> [TASK PROMPT]:
Return the records that follow unaltered. Omit every picture.
==== INFORMATION PROVIDED
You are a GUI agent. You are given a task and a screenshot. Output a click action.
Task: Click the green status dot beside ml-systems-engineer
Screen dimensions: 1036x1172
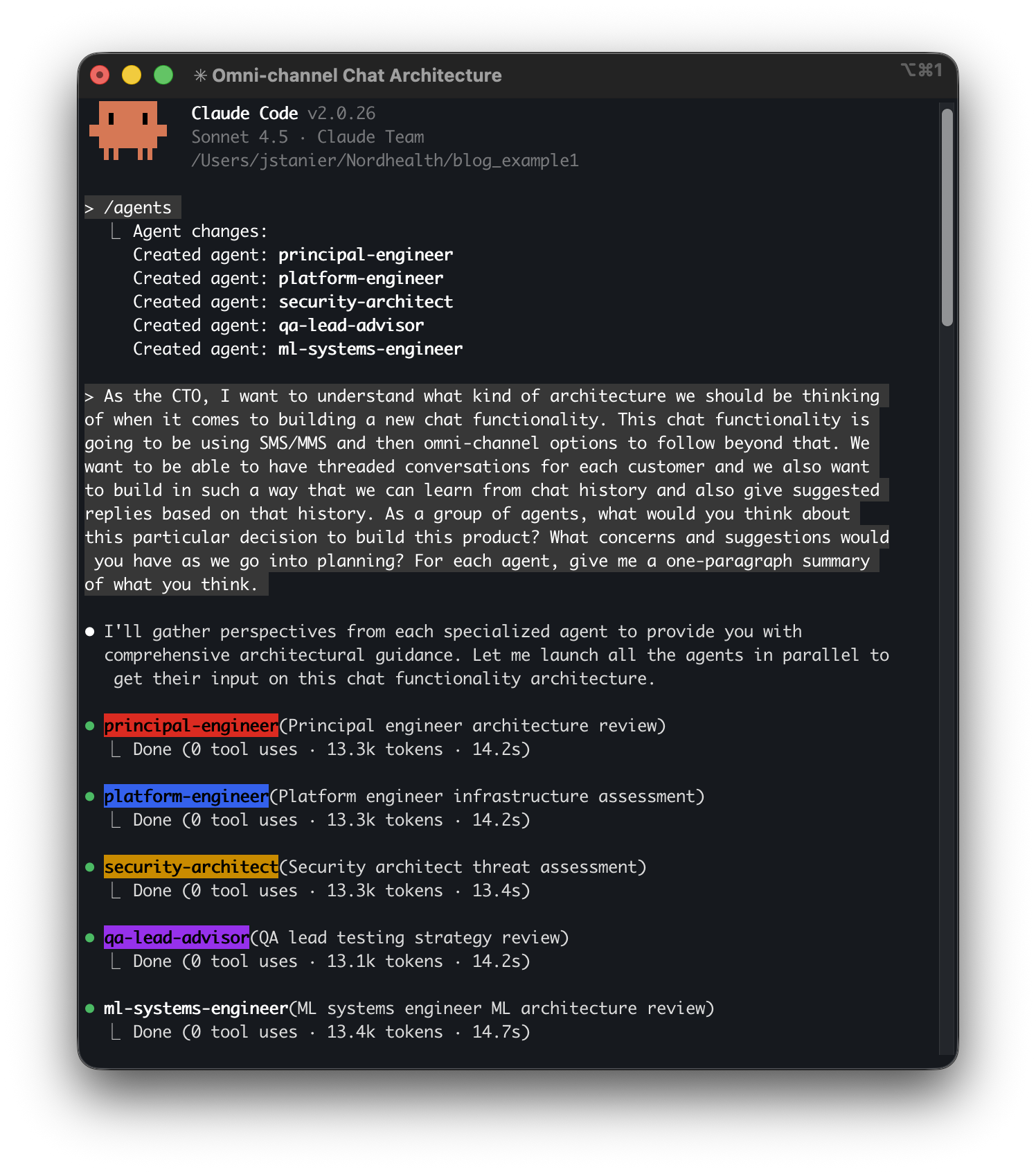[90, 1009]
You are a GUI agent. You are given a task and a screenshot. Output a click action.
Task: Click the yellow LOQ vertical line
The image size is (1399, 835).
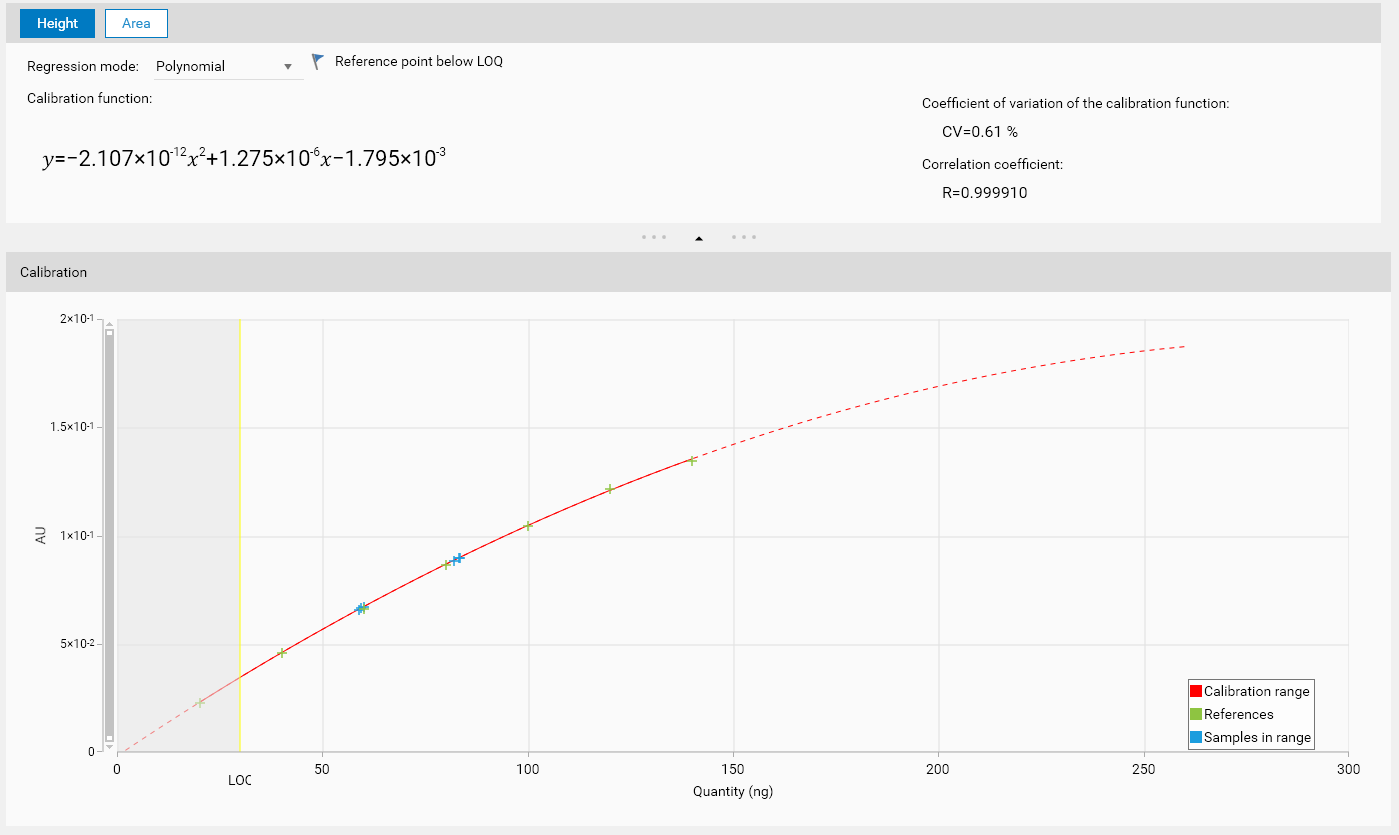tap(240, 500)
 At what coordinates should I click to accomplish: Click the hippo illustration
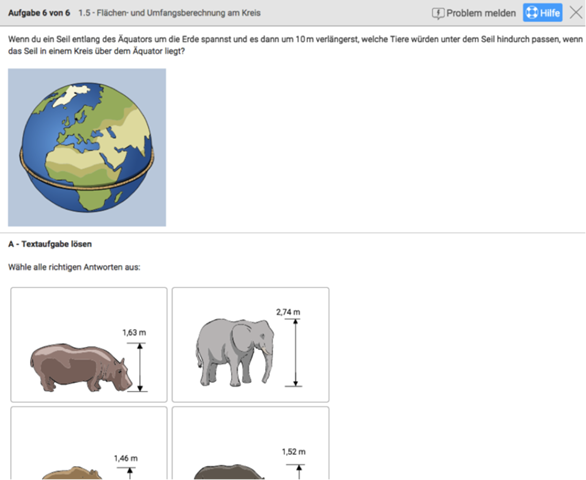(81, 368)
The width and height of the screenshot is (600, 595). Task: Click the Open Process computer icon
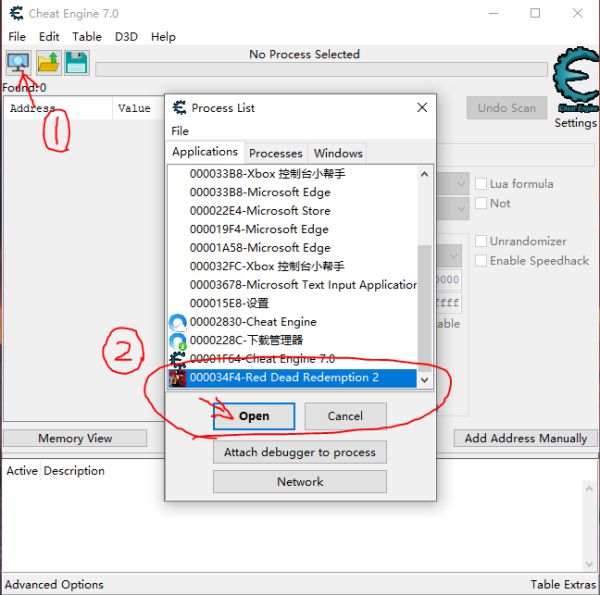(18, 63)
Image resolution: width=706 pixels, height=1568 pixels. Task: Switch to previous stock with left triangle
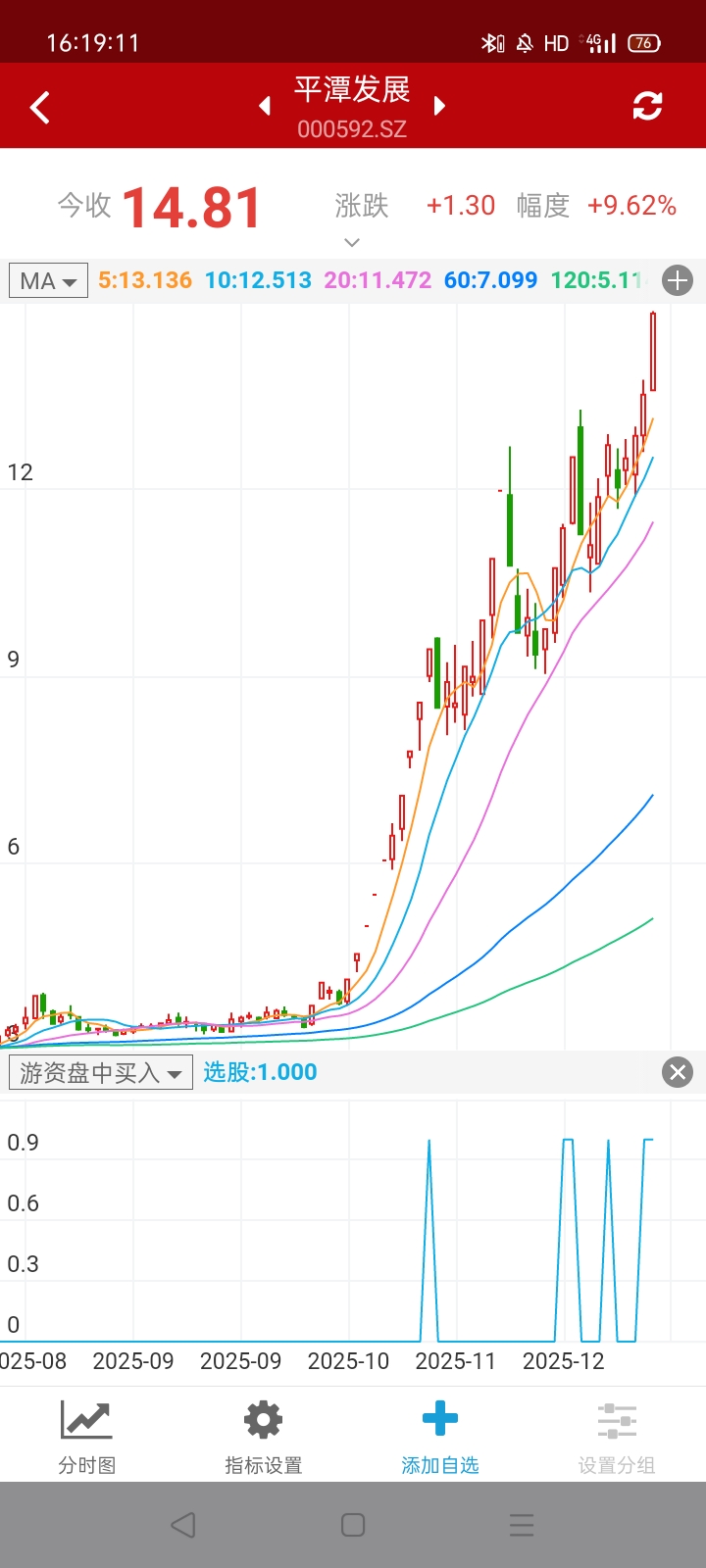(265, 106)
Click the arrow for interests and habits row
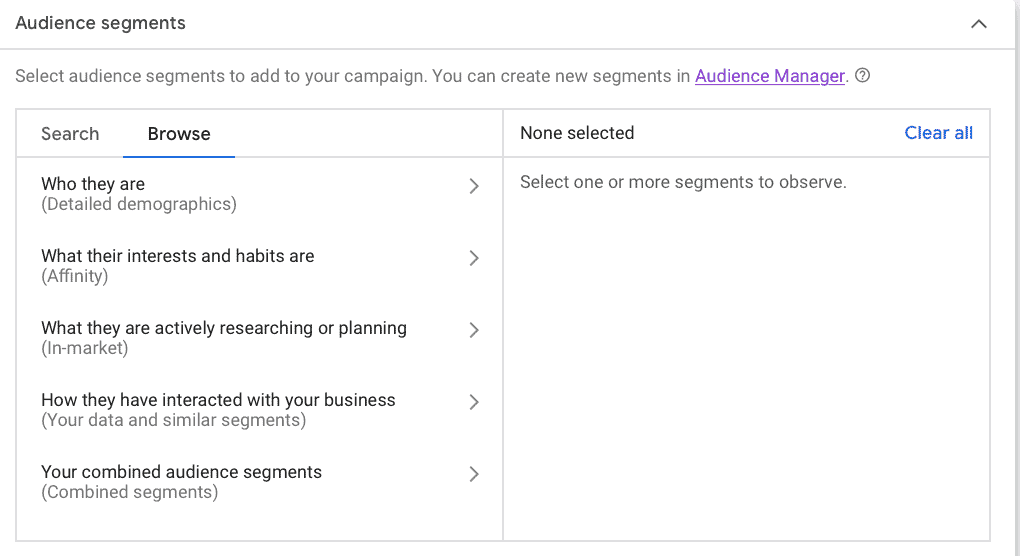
========
> [SOLUTION TO THIS PROBLEM]:
You are a GUI agent. You are given a task and a screenshot. Output a click action.
Task: Click the green status dot beside ml-systems-engineer
Screen dimensions: 1036x1172
[90, 1009]
You are a GUI agent. You are given a task and a screenshot. Output a click action.
Task: Click the yellow LOQ vertical line
The image size is (1399, 835).
tap(240, 500)
 At what coordinates should I click to accomplish: Click the hippo illustration
(81, 368)
The width and height of the screenshot is (600, 595). Task: Click the Open Process computer icon
(18, 63)
Image resolution: width=706 pixels, height=1568 pixels. Task: Switch to previous stock with left triangle
(265, 106)
Click the arrow for interests and habits row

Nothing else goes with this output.